Repository files navigation

Semantic Textual Similarity using Natural Language Processing(NLP)

Abstract

Semantic textual similarity computes the equivalence of two sentences on the basis of its conceptual similarity. It is widely used in natural languages processing tasks such as essay scoring, machine translation, text classification, information extraction, and question answering. This project focuses on one of the applications of semantic textual similarity known as automatic short answer grading (ASAG). It assigns a grade to a response provided by a student by comparing with one or more model answers.

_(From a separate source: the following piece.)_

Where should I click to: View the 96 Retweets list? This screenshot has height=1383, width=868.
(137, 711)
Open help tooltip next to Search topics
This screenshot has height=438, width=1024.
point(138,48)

In particular, we selected one of the state-of-the-art short answer grading approaches that use Stanford CoreNLP library, and we used the same approach with the help of two open source libraries; Natural Language ToolKit (NLTK) and Spacy. For evaluation, Texas dataset and an in-house benchmarking ASAG dataset based on Mathematics for Robotics and Control (MRC) course were considered. Performances among all three libraries were evaluated using Pearson correlation coefficient, root mean square error (RMSE), and the runtime. Results based on Texas dataset showed that Stanford CoreNLP library has better Pearson correlation coefficient(0.66) and lowest RMSE(0.85) than NLTK and Spacy libraries. While using MRC dataset, all 3 libraries showed the comparative results on evaluated metrics.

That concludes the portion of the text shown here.